Утром едешь в универ, садишься в метро, дождик капает, все нахмуренные, воротники подняли, шарфами замотались, друг от друга прячутся, а вышел из метро – на улице солнечно, ветерок, листья рыжие, золотые, багряные, так горят, что даже на лицах отражаются, всё такое тёплое вокруг. И люди теплеют.
Вечером из универа вышел – опять другой город. Свет прозрачный, серый, по небу словно огненные драконы ползут, за ними хвосты белые, длинные, кудрявые, отражаются в Неве, но не гладко, не ровно, потому что ветер и рябь. Получается, что наверху – небо мёртвое, застывшее, а внизу, в реке, – живое, движущееся.
Катька прижала к щекам сжатые кулачки, зажмурилась, прошептала:
– Как хорошо! Попасть бы туда хоть на денёк, хоть на часок.
– В тайге не хуже, – сказал Корнеев. – Всё, Катерина, спать.
Он взял её за руку и бесцеремонно вытащил из комнаты. Я повалялся немного, открыл дневник и снова закрыл его, и отправился на кухню в поисках чая и собеседников. На душе было очень неспокойно, и одиночество только усиливало это неспокойствие.
На кухне сидел пожилой лысый мужчина, видимо, Васькин дед, подшивал унты огромной иглой. Увидев меня, он кивнул, спросил:
– За чаем пришёл или за разговором?
– За тем и другим, – ответил я.
Мужчина засмеялся, сказал:
– Чайник на шестке.
Я огляделся, но никакого шеста не увидел.
– Не знаешь, где шесток? – спросил мужчина. – У тебя что, бабки в деревне нет?
– Нет, – виновато признался я. – У меня родители детдомовские, оба.
Мужчина встал, взял жестяной неуклюжий чайник с каменного прилавка возле печного устья, подцепил его длинной рогатой палкой – ухват, вспомнил я, это называется ухват – и протолкнул в глубь печки. Потом вернулся к столу, спросил:
– Непривычно тебе, жизнь наша?
– Непривычно, – согласился я. – Но очень интересно.
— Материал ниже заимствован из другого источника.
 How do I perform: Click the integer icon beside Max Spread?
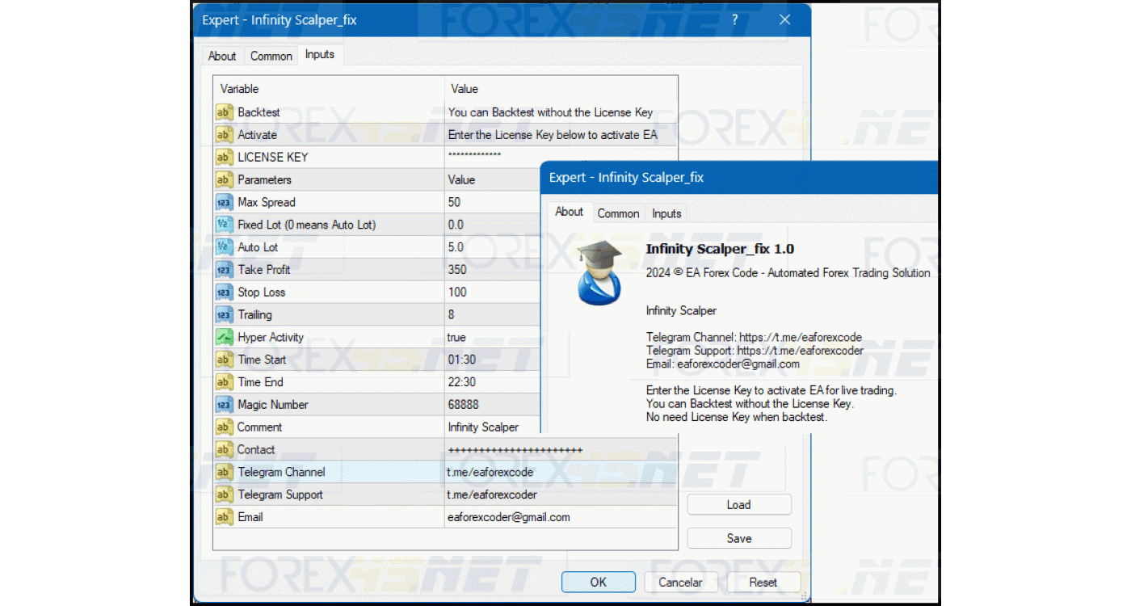pyautogui.click(x=224, y=202)
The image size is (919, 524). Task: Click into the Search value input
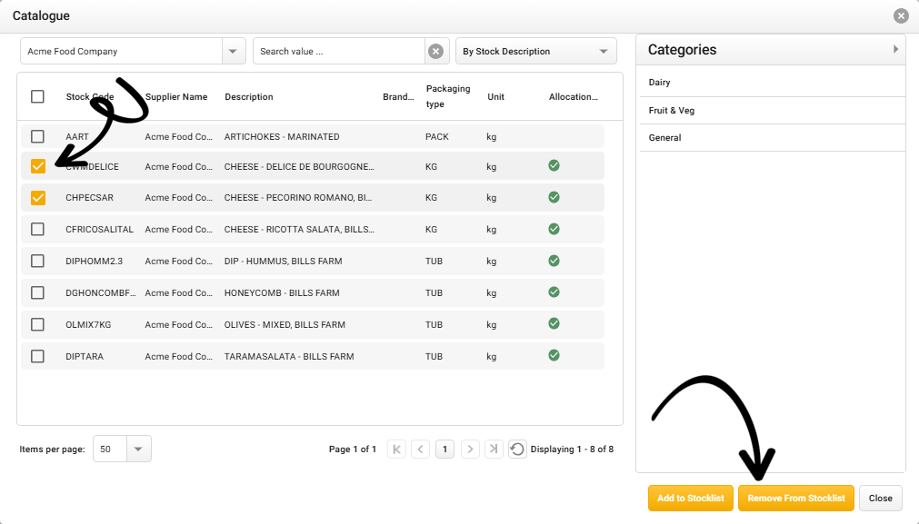point(338,52)
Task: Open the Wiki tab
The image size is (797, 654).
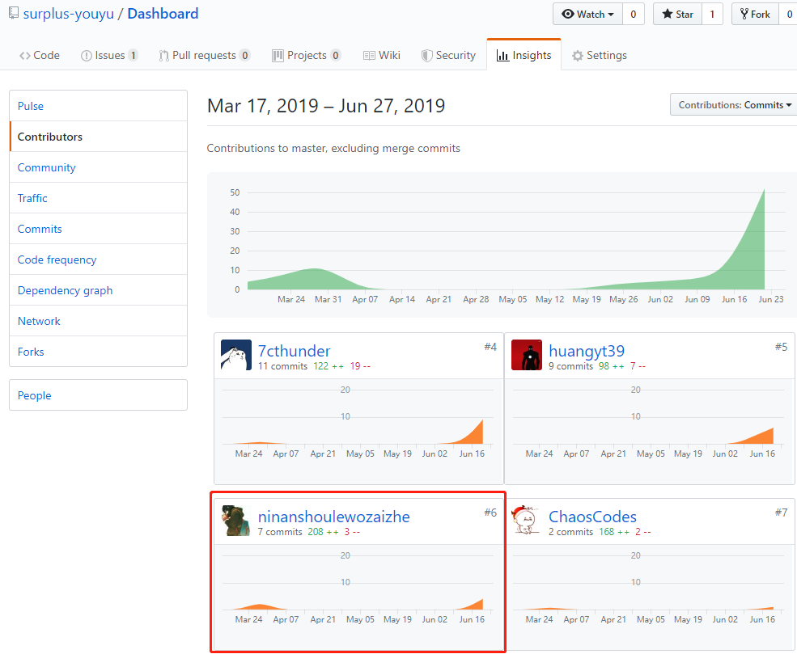Action: 381,56

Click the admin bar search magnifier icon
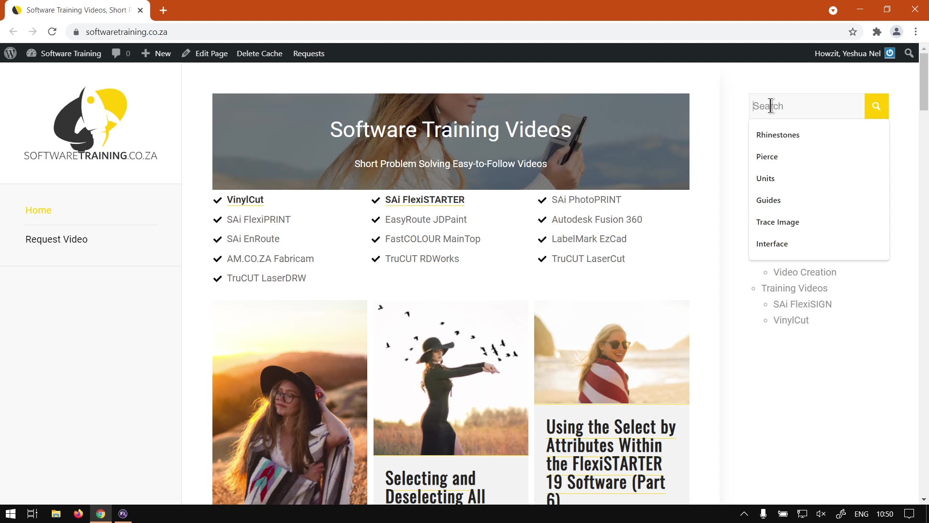point(909,53)
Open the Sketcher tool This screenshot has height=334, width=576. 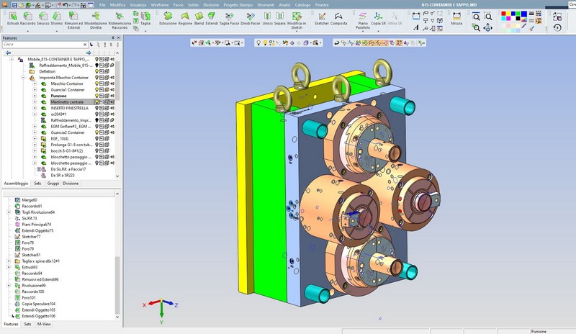pos(322,17)
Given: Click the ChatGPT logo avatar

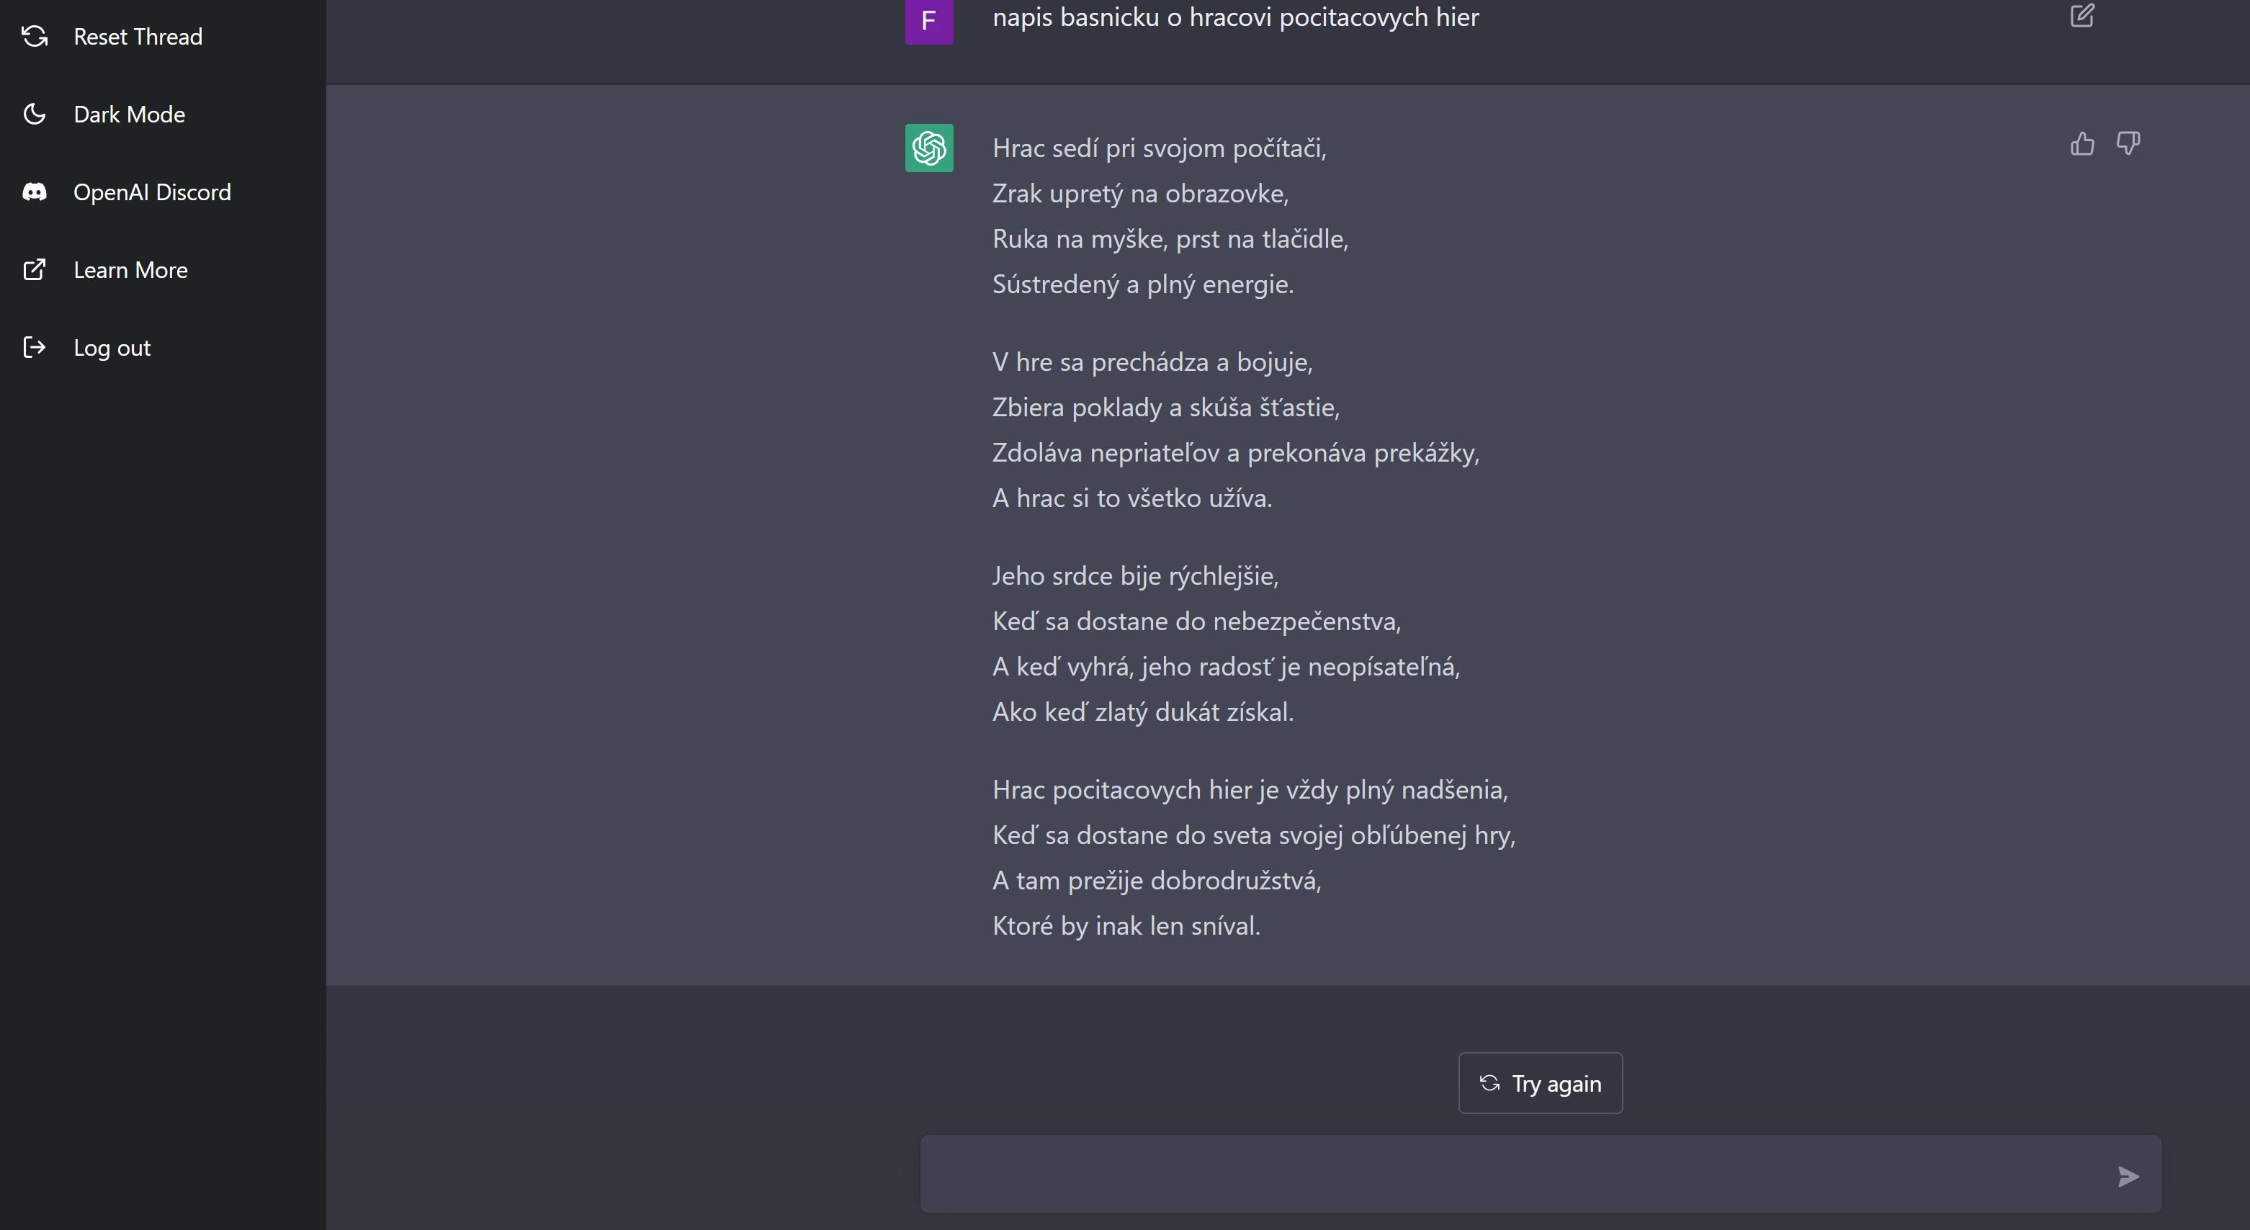Looking at the screenshot, I should tap(929, 148).
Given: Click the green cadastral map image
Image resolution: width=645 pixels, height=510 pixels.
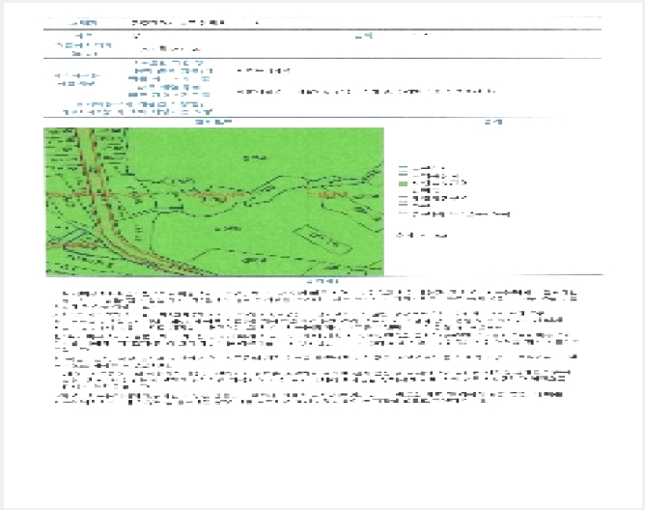Looking at the screenshot, I should click(214, 202).
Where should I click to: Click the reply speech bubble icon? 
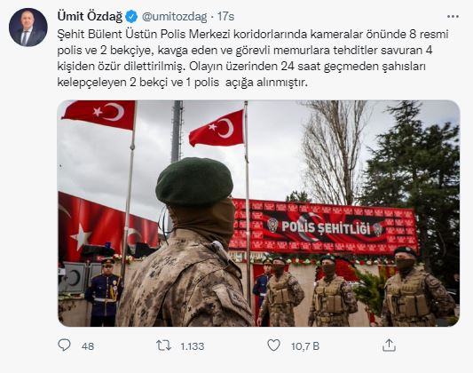(x=64, y=345)
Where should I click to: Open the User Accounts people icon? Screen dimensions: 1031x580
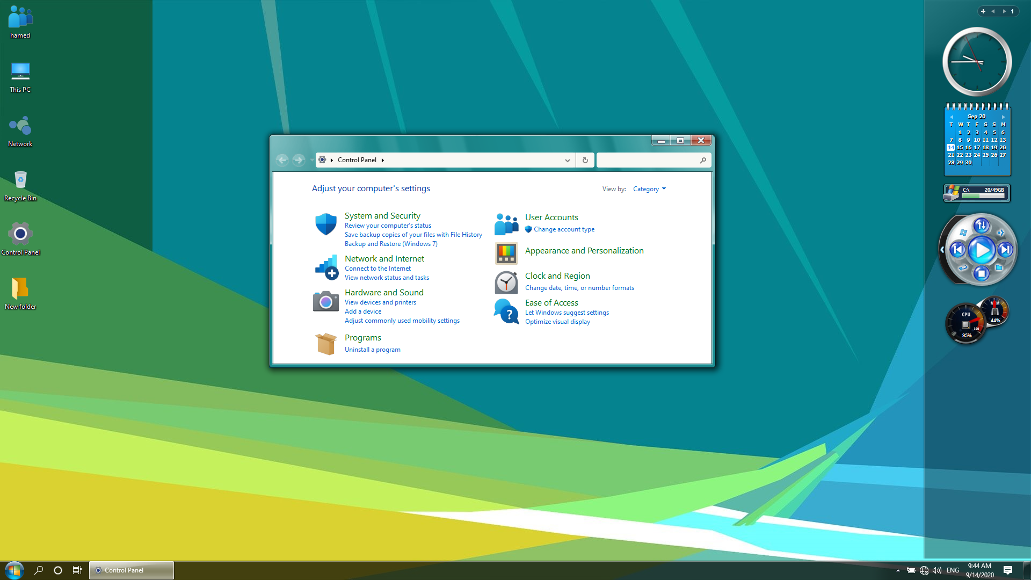506,224
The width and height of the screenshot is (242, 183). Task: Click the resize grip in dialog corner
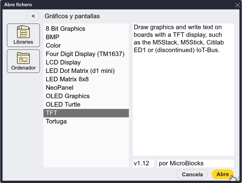(x=238, y=179)
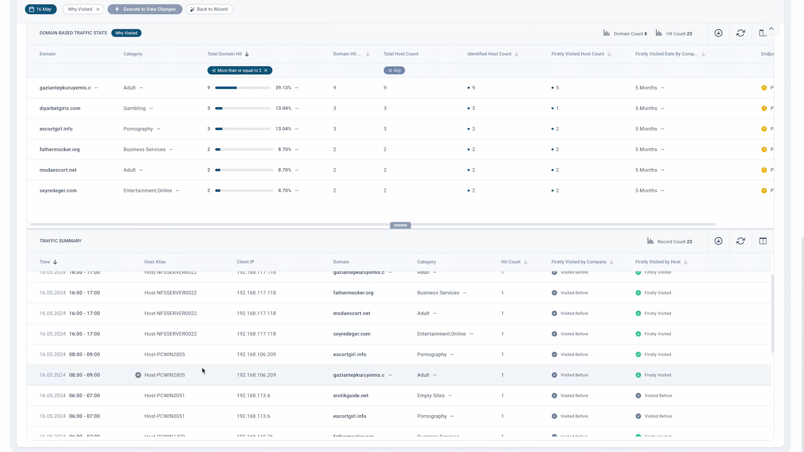804x452 pixels.
Task: Toggle sorting on the Time column
Action: click(x=55, y=262)
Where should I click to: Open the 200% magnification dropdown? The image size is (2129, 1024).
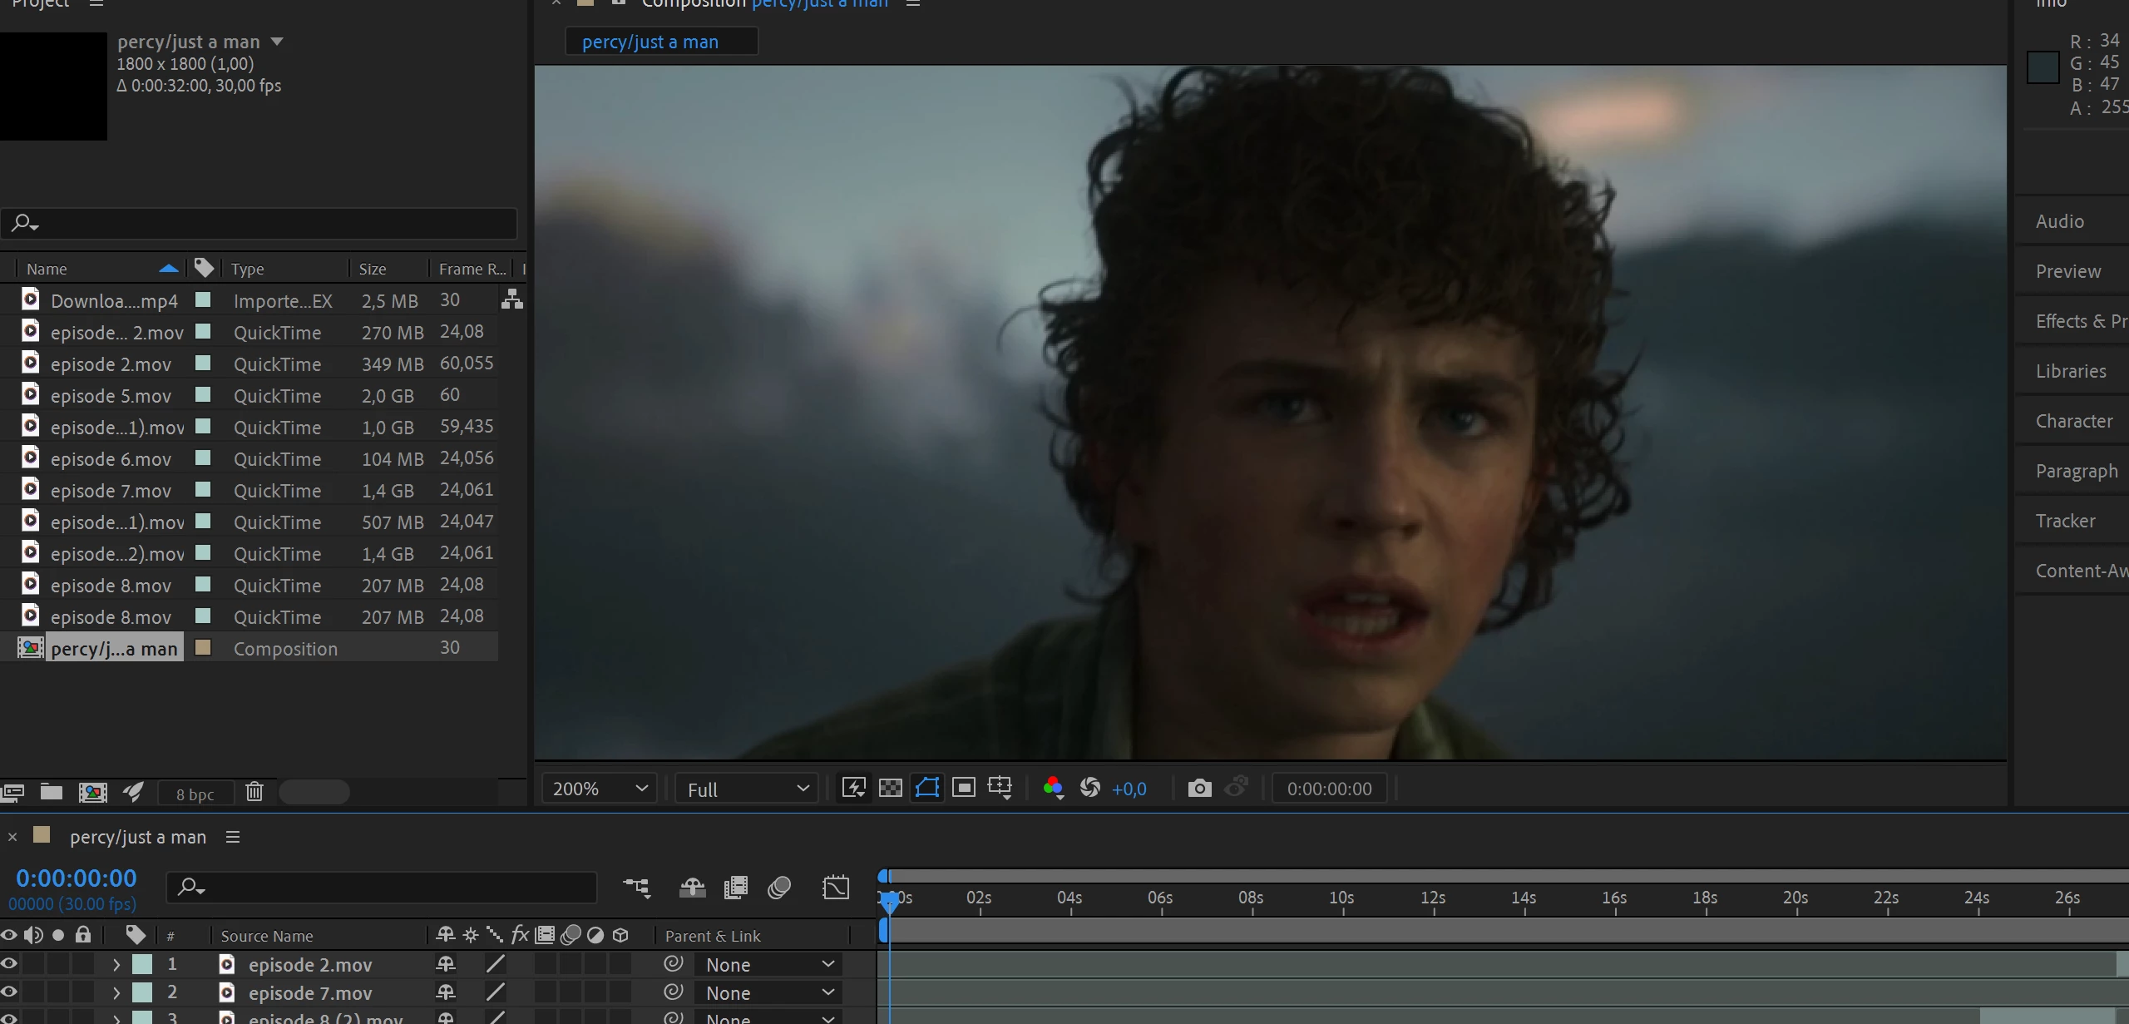(599, 789)
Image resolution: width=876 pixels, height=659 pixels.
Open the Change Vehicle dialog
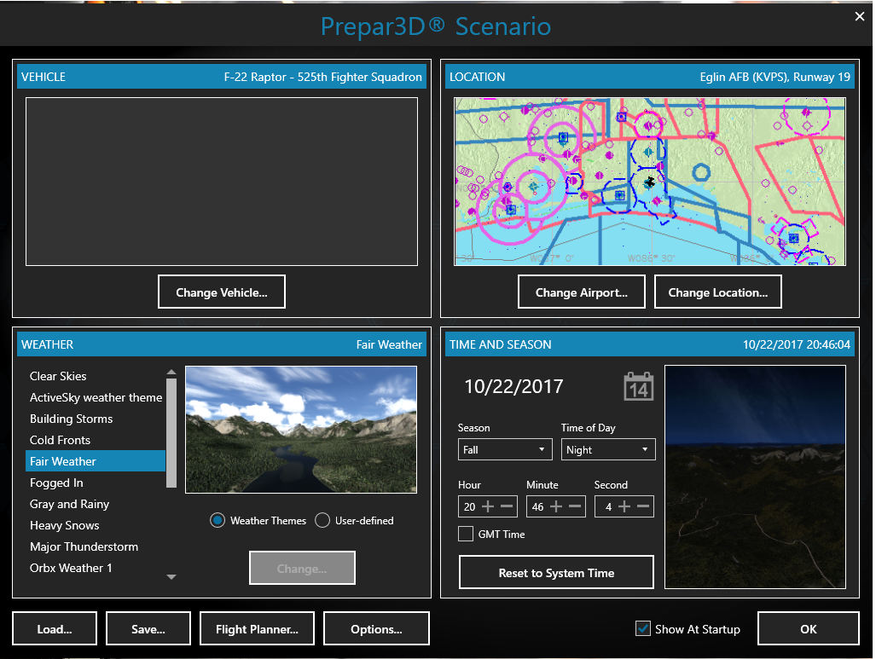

– Сейчас-то хорошо мы живём, почитай ни в чём нужды нет. Картошка своя, мясо своё, молоко своё, табак – и тот свой сажаем. А начинали мы, ох как тяжело начинали. Сколько у нас тут народу померло. Ничего ведь не было. Первую зиму как голодали мы, страх вспомнить. Всё серу еловую жевали. На лучине растопим, в воду накапаем, она там кругляшами схватится, а мы их жуём целый день. И есть не так охота, и зубы белые, я её до сих пор жую, серу эту, глянь.
Он продемонстрировал мне крепкие, очень белые зубы.
– Спичек, понятно, не было: искрой сухой трут зажигали. Гриб это такой, по деревьям растёт – трут. Мыла тоже не было: разведёшь в воде золу – вот тебе и мыло. Керосина потом раздобыли, Володькин дед помог. А лампы нет. Так мы из грибов лампы делали: дырку в шляпке проткнёшь, нитку просмолённую протянешь – вот тебе и лампа. Детишек писать учили, так чернила из сажи делали, а тетрадки – из бересты. А Лене Фёдоровне – из сажи да моркови, чтобы поправляла красным, всё как положено. Одежду из конопли шили, прялку я сделал, Даша моя и пряла, и всех обшивала. Ну да ничего, сдюжили, нынче вон как славно живём. Васька мой и вовсе как сыр в масле катается. Но я тебе так скажу. Все мы, конечно, потрудились, у нас тут все рукастые, все работящие, но без Льва да без Данилы, Володькина деда, не выжили бы мы. Лев – понятное дело, голова у него, что Дом советов, но и Даниле – земной поклон. Это нынче Володька наши шкуры да живицу в Заготсырье сдаёт, а дед его нам без всякого интересу помогал, себе в убыток. Человек был хороший, чудо человек, золото. Ну и без Катерины не выжили бы, без Ивановны, она нам пропасть не дала, руки опустить не дозволила. Так что ты, парень, на неё не серчай. Она человек крутой, иной раз и обидно скажет, зато всегда от сердца, нет в ней такого, чтобы душой кривить, не из тех она, что в лицо мёдом мажут, а за спиной хулу скажут.